- _Instructions to follow_
Return, from the listing that follows, each line containing the word "computer".

- _Records to use_
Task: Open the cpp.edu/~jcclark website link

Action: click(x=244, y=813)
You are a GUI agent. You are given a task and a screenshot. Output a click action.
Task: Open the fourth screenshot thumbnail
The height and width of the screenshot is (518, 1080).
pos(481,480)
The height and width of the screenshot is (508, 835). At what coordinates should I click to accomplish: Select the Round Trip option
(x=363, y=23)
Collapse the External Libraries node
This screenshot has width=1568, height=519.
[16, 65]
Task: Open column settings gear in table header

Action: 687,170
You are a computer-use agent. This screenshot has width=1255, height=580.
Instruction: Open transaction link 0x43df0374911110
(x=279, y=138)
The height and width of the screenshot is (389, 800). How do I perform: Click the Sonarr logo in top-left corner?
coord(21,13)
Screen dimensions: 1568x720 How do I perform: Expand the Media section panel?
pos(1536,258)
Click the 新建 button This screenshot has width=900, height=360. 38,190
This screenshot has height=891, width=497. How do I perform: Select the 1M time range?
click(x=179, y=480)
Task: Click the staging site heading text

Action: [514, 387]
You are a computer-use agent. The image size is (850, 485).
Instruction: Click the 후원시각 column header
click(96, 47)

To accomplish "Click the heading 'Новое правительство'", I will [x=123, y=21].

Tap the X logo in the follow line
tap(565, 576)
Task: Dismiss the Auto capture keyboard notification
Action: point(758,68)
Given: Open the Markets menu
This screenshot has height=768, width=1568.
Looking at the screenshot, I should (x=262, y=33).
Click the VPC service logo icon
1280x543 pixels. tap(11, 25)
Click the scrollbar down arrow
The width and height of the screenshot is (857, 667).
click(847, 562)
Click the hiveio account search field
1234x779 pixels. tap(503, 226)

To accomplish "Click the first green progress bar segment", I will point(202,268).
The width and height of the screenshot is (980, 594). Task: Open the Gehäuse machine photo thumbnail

- _Reply_
You are a computer-use agent. This screenshot has width=1255, height=580.
You are a computer-use agent. The image size is (850, 485).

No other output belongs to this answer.